Il se fait tard, le soleil se couche par delà les limites de la gare.  Je frisonne dans les courants d'air.  En remontant ma manche, avec un soupir, je trace le contour de mon tatouage.  Comment une personne pourrait réussir à me transmettre ce message ?  C'est une énigme insolvable.  Par mon voyage, j'ai exploré les multiples paysages de mon monde et autant de façons de s'exprimer mais je ne reconnais pas la signification des symboles sur mon propre bras !

Je dois me résigner et mettre fin à mes espérances. 

Je demeurerai seul.

Mon regard s'égare parmi les passants qui circulent en un va-et-vient continuel sur le quai, alors qu'un énième train s'éloigne en émettant ses cliquetis électriques.  Ma contemplation silencieuse est perturbée par la porte de la cabine du vidéophone qui s'ouvre avec fracas.  Une tempête colorée s'en échappe, m'attrape par le bras pour m'attirer vers l'étroite cabine du vidéophone en agitant ses mains avec frénésie.

L'écran est envahi de spasmes, l'image tressaute.

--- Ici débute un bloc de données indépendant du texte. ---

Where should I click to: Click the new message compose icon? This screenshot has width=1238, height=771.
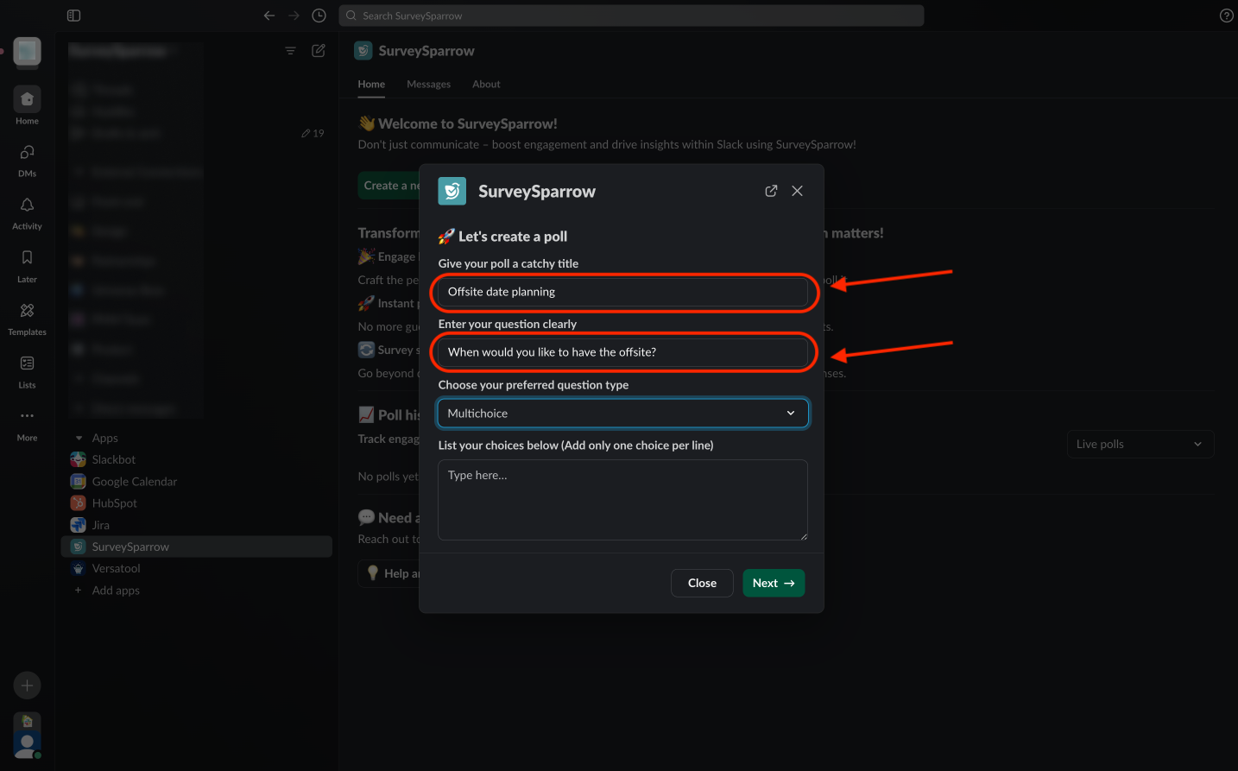[319, 51]
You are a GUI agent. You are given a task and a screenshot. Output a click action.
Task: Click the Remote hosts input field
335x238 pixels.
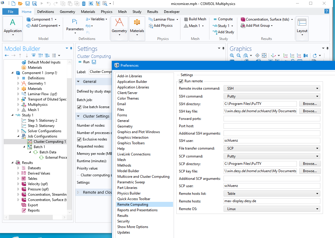pyautogui.click(x=272, y=201)
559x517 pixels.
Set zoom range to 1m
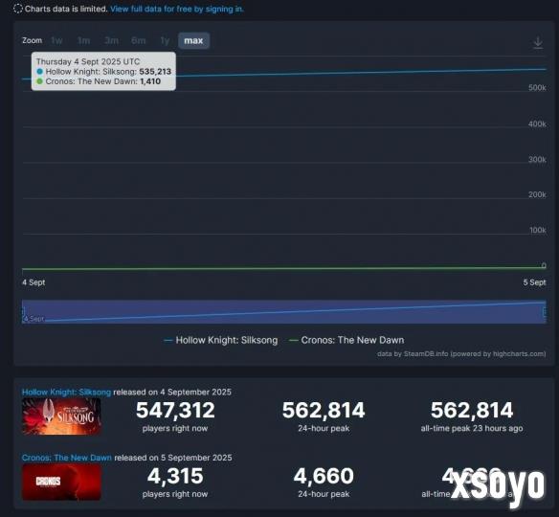[84, 40]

Je devine la silhouette d'un homme d'un âge certain qui lui aussi semble fâché par ce malfonctionnement :

– Ne t'énerve pas, cela arrive aux vidéophones par temps froid.  Ce n'est pas grave, ma fille, tu me rappelleras la semaine prochaine. Je sais que tu m'entends.  Je vais bien et...

L'écran émet un dernier éclair de lumière puis s'éteint. 

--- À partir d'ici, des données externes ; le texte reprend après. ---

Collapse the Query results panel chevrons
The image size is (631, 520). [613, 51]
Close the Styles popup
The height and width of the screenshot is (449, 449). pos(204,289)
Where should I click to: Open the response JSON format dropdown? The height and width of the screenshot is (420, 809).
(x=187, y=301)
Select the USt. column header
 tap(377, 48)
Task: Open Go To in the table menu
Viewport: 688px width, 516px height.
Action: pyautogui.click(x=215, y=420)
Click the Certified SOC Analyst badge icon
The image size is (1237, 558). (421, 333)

Je me tourne vers la jeune femme. Le chapeau de feutre est tombé au sol, libérant une cascade de boucles brunes dans lesquelles subsiste une riche natte au ruban rouge.  Des yeux verts me fixent avec un soupçon d'impatience, alors que les mains de la femme s'agitent sous mon nez. Elle reprend ma main de force et la pose sur l'appareil récalcitrant.  Son appel de secours est clair : réparations exigées !

Je soulève mes épaules pour exprimer mon impuissance à l'aider.  Elle soupire pour se calmer.  Un homme tape en maugréant sur la porte de la cabine.  Avec agacement, la femme reprend son sac de voyage sur son épaule et nous sortons de la cabine.  L'homme s'engouffre aussitôt en la bousculant un peu.  Elle se retient et tente de reprendre contenance.

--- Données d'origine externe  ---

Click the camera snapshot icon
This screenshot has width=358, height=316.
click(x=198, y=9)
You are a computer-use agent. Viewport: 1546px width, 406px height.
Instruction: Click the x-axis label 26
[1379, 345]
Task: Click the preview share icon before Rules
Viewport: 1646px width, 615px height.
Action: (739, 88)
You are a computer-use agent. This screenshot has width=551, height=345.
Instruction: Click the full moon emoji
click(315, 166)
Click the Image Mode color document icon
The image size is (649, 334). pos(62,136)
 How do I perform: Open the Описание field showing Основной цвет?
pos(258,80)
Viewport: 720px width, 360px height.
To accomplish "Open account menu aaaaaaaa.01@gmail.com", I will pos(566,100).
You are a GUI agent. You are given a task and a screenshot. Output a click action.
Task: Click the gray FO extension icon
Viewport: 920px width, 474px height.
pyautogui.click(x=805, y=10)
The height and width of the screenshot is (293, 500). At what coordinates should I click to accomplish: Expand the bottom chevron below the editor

Elle me regarde plus posément et agite ses mains.   En voyant mon air ahuri, elle répéte plusieurs fois les mêmes gestes : elle me parle en langage des signes !

Je l'observe, ou plutôt j'admire, les arabesques gracieuses et torsadées de ses mains qu'accompagnent des expressions faciales det une certaine mouvance de son corps.  Dans l'air glacial de ce quai de gare, je réalise que je me sens envahi d'une douce chaleur et que mon cerveau, sans comprendre ce qu'elle me dit, reconnaît les vagues dansantes et rythmées de ses mains qui se répètent.  Mon âme s'apaise alors qu'un grand bonheur m'étreint.  Un immense sourire naît sur mon visage alors que mes yeux se noient d'émerveillement.  D'une voix rauque, je murmure :

– Je t'ai cherchée jusqu'au bout du monde.

Ses mains retombent.  Elle ne me quitte plus de ses grands yeux ébahis... Je vois son visage s'épanouir d'un air de béatitude que je partage certainement.  Tout en elle m'est familier, attendu, rêvé.  Doucement, elle dégage le col de son manteau et pose une main tremblante sur son cou où je vois briller d'une petite lueur aux tons chaleureux un délicieux tatouage qui m'attire.  Je relève ma manche gauche où un petit monde d'arabesques et de torsades complexes s'illumine aussi de teintes nouvelles. Elle attrape ma main et porte avec vénération ces symboles à ses lèvres. Nos yeux se fixent avec intensité alors que mes doigts effleurent son cou avec douceur. 

L'homme ressort de la cabine du vidéophone et nous bouscule tout en maugréant :

– Vous auriez pu me dire que l'image faisait défaut ma p'tite Dame, je viens de perde mon crédit pour cet appel sinon...
Je n'entends pas la suite, car je me retrouve, avec béatitude, le nez enfoui dans une masse de cheveux bruns pour humer un parfum de matin brumeux, avec un soupçon d'une nuit en forêt montagneuse et une nuance d'un midi d'été ensoleillé.

J'ai terminé mon voyage. 

Un nouveau commence.

Avec mon âme-sœur.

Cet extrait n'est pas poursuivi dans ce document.